» Task details:
Look through the material below and show every line with the word "POST".

» Exercise material:
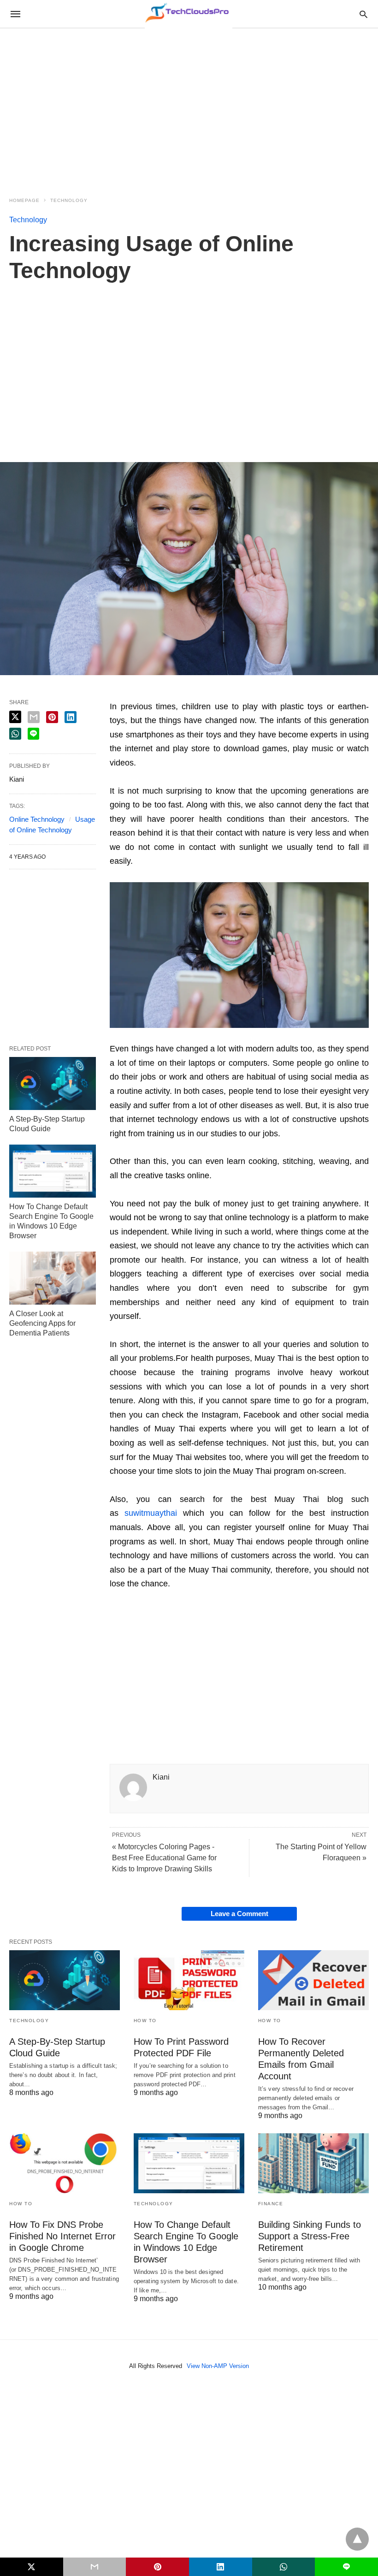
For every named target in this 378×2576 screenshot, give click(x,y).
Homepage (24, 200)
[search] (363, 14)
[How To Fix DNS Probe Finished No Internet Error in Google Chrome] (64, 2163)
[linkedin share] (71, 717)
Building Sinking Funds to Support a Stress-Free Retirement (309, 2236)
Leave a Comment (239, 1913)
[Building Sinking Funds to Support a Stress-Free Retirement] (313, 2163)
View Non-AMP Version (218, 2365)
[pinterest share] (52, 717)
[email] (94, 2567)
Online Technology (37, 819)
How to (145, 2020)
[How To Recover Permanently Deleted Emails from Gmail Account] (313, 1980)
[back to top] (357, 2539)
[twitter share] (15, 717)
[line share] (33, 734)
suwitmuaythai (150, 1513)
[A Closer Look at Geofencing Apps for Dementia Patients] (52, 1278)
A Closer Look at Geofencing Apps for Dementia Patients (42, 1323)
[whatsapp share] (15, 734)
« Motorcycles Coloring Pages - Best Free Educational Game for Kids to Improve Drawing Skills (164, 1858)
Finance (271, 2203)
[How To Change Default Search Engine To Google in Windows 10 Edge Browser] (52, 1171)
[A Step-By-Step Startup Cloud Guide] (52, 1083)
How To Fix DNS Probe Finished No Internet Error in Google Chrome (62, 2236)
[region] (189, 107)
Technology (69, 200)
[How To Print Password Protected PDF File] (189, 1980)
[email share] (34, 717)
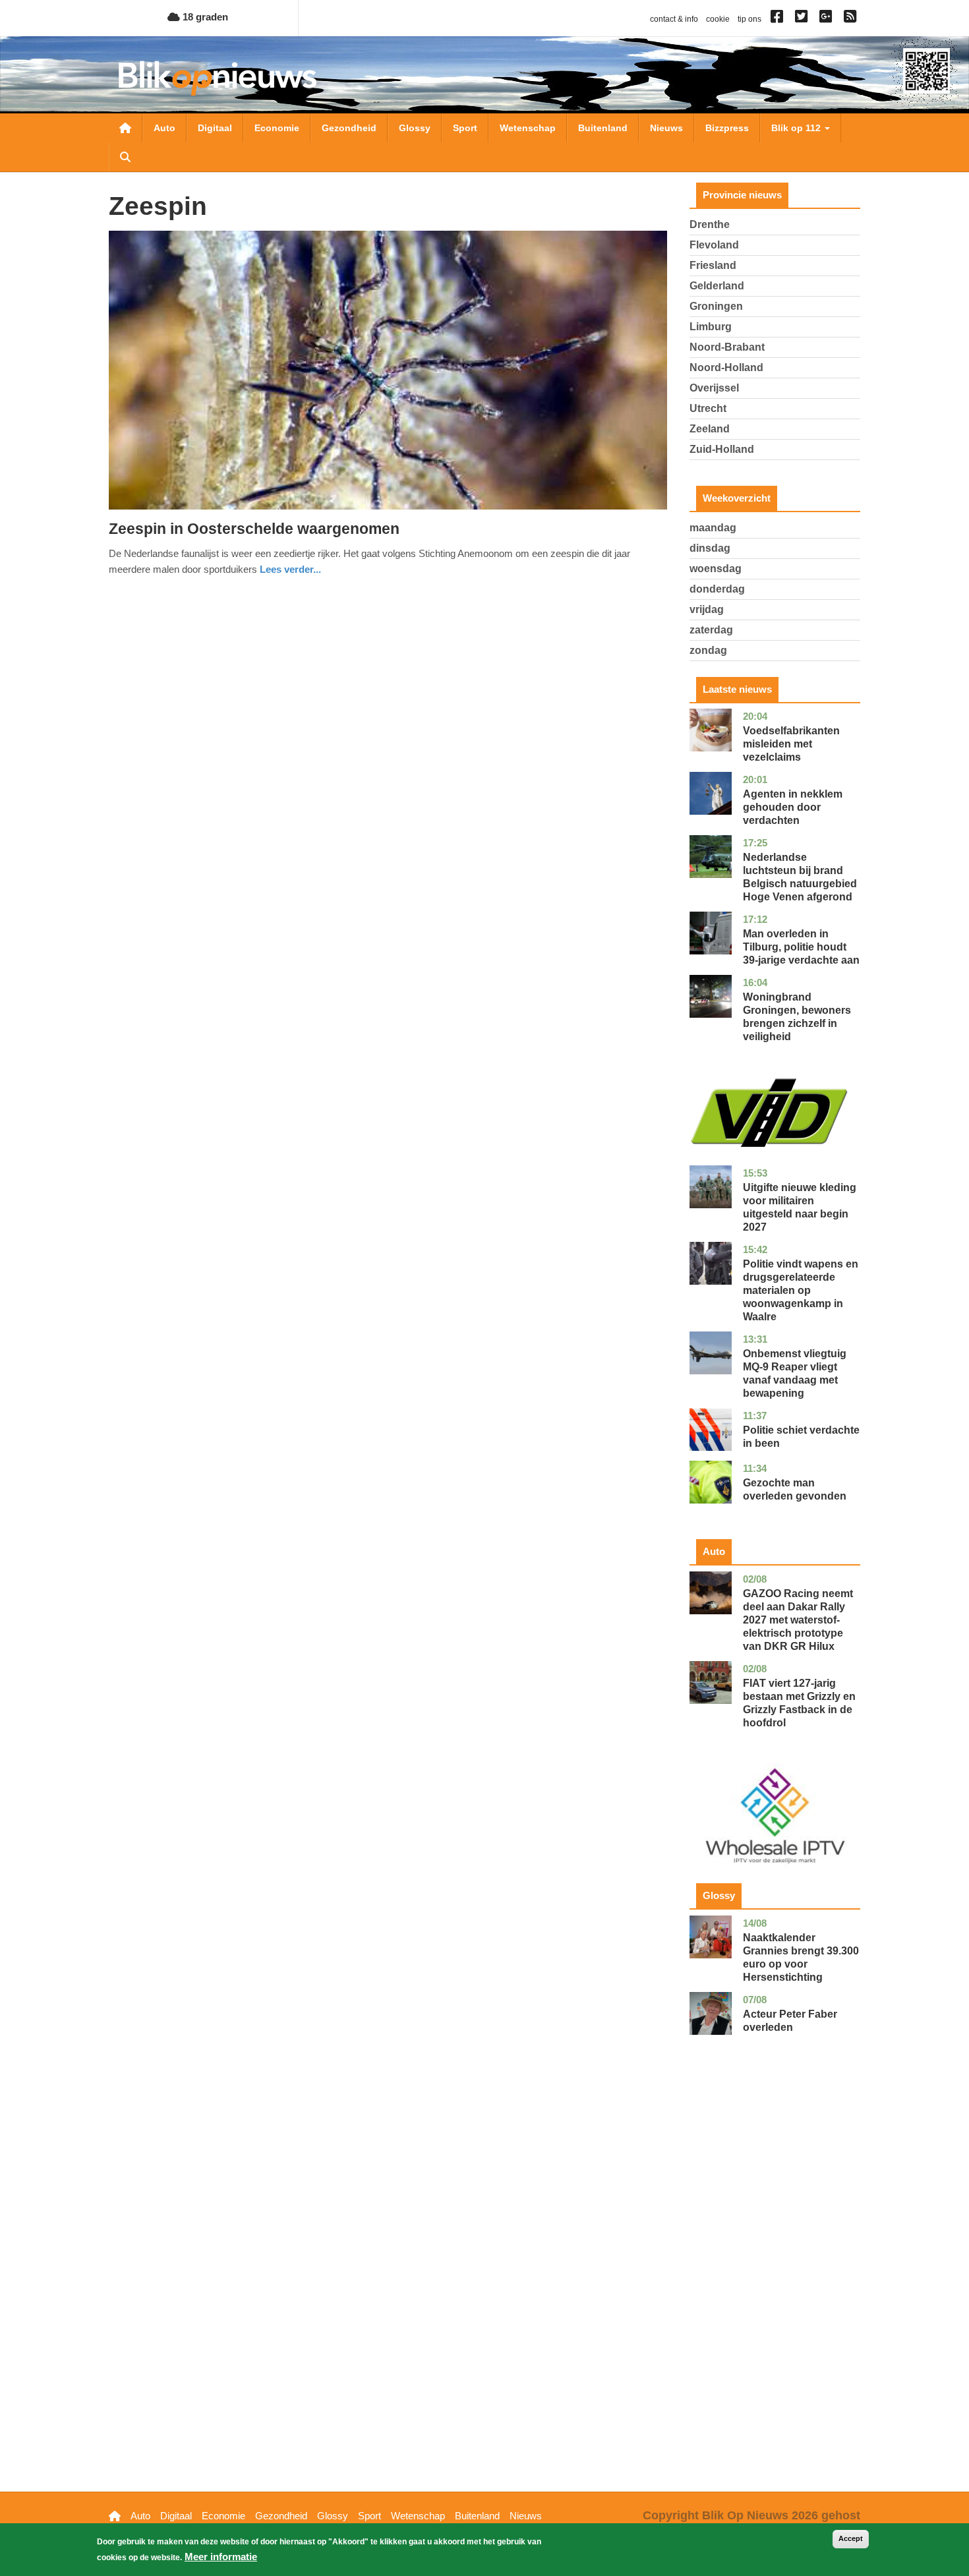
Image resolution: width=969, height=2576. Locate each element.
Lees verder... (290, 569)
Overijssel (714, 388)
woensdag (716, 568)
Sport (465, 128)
...
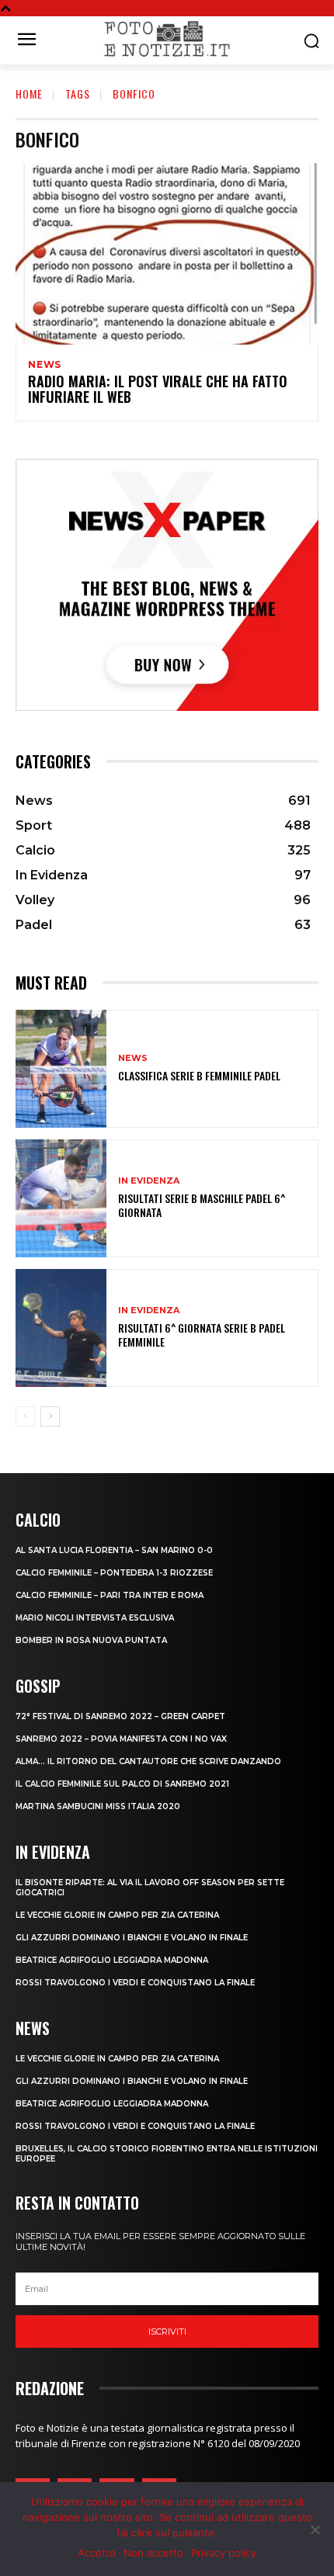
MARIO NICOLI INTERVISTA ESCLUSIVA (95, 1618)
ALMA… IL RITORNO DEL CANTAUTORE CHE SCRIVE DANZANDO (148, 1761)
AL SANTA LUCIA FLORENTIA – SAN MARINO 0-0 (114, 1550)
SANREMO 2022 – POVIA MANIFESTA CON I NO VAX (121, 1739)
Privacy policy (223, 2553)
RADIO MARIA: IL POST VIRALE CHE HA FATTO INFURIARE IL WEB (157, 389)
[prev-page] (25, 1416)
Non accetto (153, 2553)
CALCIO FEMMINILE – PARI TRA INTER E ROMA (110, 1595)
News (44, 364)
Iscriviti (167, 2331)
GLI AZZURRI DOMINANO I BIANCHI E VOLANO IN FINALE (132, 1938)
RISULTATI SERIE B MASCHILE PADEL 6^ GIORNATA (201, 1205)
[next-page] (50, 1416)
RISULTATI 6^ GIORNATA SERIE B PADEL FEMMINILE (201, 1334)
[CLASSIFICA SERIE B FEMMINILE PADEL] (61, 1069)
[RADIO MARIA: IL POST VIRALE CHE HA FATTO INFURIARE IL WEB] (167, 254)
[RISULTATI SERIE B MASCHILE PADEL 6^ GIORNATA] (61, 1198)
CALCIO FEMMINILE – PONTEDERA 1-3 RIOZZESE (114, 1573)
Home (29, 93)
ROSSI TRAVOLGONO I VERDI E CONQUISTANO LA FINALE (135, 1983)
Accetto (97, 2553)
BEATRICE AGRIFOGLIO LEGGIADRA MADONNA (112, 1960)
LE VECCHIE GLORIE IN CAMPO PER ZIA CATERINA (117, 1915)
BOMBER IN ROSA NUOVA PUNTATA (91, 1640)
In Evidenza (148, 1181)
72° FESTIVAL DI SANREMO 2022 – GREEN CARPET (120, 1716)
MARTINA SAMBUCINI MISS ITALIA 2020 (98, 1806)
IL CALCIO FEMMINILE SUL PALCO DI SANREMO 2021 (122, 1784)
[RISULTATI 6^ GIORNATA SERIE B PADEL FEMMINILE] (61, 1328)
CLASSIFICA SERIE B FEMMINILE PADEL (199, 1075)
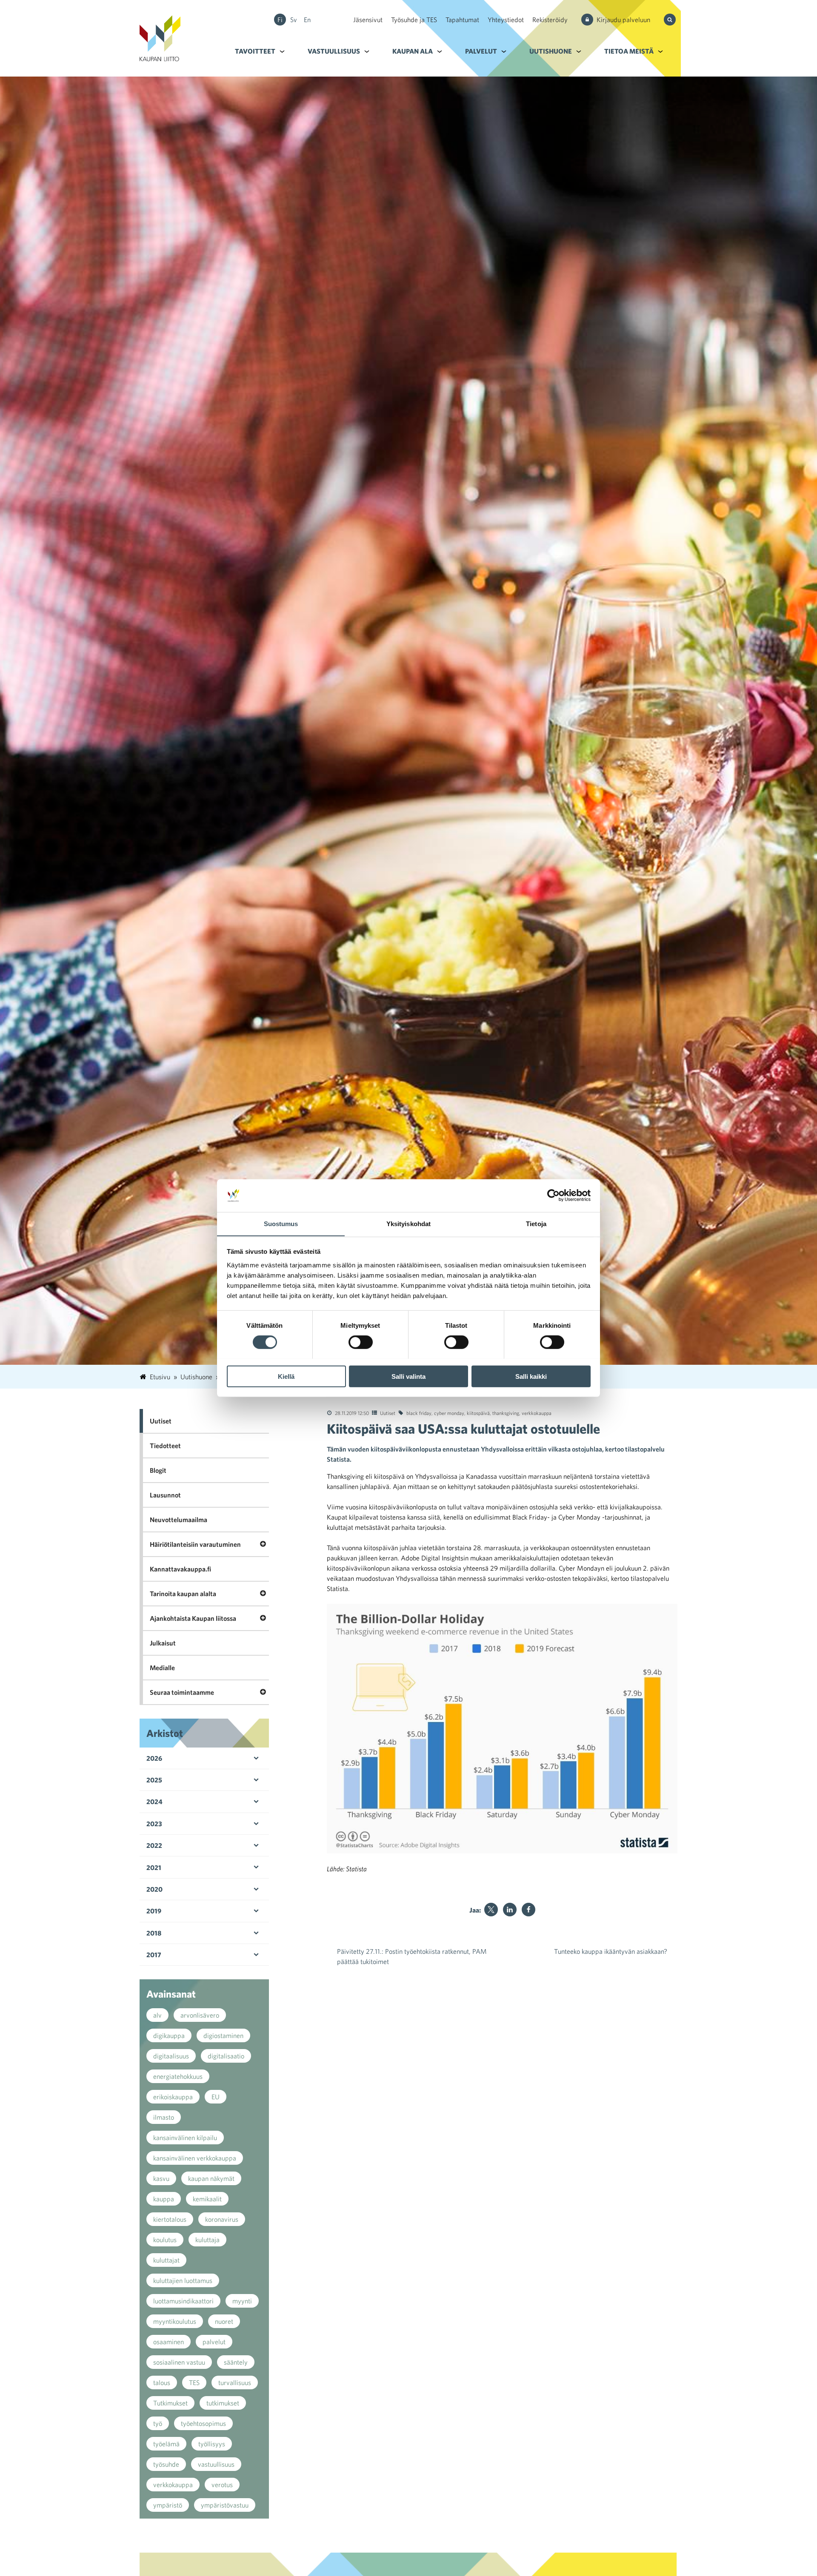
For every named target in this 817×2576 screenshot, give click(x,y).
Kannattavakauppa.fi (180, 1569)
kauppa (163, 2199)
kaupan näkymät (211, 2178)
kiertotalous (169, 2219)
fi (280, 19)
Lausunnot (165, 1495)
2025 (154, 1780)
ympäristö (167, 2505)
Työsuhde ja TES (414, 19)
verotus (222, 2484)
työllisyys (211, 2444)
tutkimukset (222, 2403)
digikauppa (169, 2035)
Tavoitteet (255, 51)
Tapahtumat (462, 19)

» Task solution:
RADIO MARIA: IL POST VIRALE CHE HA FATTO INFURIARE IL WEB (157, 389)
[RADIO MARIA: IL POST VIRALE CHE HA FATTO INFURIARE IL WEB] (167, 254)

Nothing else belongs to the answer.